The HTAN Data Coordinating Center (DCC) has released a PyPi package called HTAN-h5ad-validator with which Centers can validate their sc/snRNA-seq h5ad files. Sage Bionetworks will run the validator on sc/snRNA-seq h5ad files submitted to Synapse.

# Background: h5ad files, CELLxGENE, Human Cell Atlas

# h5ad (AnnData 0.10) brief overview

Please see AnnData’s documentation for a more detailed description of the AnnData object.

From https://raw.githubusercontent.com/scverse/anndata/main/docs/_static/img/anndata_schema.svg
From https://raw.githubusercontent.com/scverse/anndata/main/docs/_static/img/anndata_schema.svg

For HTAN’s purposes, the following parts of the AnnData object are of interest:

  • .X - a matrix with counts where rows are cells and columns are genes.
  • var - a matrix with gene information (e.g. gene name, gene_is_filtered).
  • obs - a matrix with cell-level information.
  • obsm - one or more numpy ndarrays with cell embeddings.

CELLxGENE requires that raw data are submitted.
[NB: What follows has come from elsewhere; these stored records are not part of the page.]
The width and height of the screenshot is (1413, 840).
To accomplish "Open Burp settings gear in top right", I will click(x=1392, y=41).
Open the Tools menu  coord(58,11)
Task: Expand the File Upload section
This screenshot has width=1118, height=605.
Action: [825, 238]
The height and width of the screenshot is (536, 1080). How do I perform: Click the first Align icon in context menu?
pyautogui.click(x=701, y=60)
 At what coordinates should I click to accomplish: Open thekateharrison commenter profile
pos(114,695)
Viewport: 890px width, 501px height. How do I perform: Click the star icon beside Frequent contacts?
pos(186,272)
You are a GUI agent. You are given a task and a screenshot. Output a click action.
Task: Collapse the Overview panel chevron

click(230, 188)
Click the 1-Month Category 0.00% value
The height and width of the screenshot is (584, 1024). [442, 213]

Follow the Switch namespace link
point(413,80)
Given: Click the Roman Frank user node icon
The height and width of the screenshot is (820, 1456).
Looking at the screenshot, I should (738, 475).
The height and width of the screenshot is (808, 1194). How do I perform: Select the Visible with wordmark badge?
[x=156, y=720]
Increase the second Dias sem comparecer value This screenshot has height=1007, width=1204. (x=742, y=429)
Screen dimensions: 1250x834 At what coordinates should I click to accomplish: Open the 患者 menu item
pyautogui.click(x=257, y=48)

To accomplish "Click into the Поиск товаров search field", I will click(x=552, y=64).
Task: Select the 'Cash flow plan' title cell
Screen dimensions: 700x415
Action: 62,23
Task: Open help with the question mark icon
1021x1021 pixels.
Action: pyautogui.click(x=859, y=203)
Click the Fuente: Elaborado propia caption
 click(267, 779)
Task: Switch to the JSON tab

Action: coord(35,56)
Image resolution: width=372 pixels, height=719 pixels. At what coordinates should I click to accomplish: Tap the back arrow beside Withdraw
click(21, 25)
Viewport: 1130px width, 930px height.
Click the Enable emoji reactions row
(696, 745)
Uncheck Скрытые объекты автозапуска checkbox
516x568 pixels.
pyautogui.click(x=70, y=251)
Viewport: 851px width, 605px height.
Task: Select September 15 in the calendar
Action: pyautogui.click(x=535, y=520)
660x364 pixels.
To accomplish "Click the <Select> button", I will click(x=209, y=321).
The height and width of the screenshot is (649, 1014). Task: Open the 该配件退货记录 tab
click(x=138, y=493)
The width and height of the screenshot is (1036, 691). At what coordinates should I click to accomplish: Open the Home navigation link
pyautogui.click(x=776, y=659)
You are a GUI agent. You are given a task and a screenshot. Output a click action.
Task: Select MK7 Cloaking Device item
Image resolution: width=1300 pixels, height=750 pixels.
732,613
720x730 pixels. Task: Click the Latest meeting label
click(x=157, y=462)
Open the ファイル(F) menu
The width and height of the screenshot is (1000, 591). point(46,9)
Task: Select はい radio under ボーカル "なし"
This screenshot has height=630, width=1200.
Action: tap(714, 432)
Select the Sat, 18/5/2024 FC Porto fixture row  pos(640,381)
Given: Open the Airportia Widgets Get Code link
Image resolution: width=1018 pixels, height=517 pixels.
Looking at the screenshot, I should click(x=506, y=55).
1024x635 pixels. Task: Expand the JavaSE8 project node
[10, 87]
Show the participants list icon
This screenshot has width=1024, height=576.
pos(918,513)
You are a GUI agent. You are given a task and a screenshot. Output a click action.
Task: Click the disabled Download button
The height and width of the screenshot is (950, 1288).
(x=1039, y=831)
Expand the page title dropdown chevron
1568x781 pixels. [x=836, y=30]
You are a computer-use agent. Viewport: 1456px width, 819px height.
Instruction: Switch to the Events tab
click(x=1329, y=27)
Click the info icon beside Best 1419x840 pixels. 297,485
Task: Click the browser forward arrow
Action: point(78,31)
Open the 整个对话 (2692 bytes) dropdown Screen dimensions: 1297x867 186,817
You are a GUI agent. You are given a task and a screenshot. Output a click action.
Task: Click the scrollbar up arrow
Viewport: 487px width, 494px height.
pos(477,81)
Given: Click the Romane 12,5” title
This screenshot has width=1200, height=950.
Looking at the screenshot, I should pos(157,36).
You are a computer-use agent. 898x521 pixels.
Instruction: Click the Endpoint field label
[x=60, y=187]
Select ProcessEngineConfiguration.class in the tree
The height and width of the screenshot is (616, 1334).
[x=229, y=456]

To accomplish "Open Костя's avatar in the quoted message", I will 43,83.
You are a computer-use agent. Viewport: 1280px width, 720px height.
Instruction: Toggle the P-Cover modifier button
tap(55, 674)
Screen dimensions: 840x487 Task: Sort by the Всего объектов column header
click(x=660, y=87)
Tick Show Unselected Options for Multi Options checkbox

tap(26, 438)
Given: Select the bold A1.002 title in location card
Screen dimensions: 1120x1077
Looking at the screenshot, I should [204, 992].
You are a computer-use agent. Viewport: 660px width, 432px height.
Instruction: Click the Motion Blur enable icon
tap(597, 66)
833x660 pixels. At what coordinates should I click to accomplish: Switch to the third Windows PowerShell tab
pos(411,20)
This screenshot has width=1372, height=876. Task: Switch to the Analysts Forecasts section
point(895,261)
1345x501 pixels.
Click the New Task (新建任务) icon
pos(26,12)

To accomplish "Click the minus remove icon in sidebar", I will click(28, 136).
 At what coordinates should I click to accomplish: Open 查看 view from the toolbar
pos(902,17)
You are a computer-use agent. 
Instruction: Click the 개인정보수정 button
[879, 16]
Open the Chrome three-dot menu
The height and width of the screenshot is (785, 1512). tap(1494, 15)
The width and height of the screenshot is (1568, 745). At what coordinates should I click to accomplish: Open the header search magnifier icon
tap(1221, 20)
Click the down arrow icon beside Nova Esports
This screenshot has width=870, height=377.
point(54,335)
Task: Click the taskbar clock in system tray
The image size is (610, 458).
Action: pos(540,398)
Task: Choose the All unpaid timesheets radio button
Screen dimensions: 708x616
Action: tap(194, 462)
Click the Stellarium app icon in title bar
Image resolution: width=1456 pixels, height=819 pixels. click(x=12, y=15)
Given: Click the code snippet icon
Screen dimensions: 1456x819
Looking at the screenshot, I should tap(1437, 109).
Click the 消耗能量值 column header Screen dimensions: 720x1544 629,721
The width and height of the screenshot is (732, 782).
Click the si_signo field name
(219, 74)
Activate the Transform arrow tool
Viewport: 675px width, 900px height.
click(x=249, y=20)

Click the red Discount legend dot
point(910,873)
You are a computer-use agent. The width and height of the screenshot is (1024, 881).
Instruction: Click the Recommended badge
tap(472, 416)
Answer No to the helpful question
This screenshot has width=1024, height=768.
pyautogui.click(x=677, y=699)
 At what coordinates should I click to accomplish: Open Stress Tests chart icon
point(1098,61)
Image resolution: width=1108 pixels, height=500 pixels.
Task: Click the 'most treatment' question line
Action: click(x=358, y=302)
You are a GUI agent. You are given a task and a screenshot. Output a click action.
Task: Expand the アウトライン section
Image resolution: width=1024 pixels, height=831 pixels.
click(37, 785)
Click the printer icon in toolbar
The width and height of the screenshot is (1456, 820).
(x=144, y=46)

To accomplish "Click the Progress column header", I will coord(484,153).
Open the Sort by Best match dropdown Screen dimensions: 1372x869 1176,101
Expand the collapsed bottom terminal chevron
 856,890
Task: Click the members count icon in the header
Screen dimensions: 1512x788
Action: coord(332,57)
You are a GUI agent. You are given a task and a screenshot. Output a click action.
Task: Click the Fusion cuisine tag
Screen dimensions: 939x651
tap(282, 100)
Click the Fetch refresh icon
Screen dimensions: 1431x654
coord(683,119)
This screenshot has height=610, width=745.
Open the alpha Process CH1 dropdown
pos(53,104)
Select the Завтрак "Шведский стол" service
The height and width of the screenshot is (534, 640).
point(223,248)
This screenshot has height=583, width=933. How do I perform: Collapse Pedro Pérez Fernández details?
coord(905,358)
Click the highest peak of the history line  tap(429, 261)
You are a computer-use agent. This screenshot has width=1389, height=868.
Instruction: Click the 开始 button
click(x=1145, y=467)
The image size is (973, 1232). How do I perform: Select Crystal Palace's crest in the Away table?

Normalized data may also be submitted.

# CELLxGENE

The HTAN DCC submits sc/snRNA-seq data to CELLxGENE, a tool developed by the Chan Zuckerberg Initiative (CZI) to visualize and explore single cell and spatial data. The DCC submits data to CellxGene in h5ad (AnnData 0.10) format. CELLxGENE’s schema requires:

  • use of Ensembl gene IDs.
  • a specific genome reference and annotation version.
  • specific h5ad (AnnData 0.10) attributes.
  • use of specific ontologies for many of the required attributes (i.e. cell ontology).

The HTAN requirements for h5ad files are modeled after CELLxGENE's Dataset Requirements.

# Human Cell Atlas (HCA)

The Human Cell Atlas (HCA) is a large repository of single cell data from healthy subjects. It provides standards for single-cell data submission which adopt most of the CELLxGENE schema, but also include additional fields. Aligning HTAN data with CELLxGENE will potentially facilitate data integration with other consortia such as the HCA. The HTAN requirements include three HCA attributes in addition to CELLxGENE required attributes.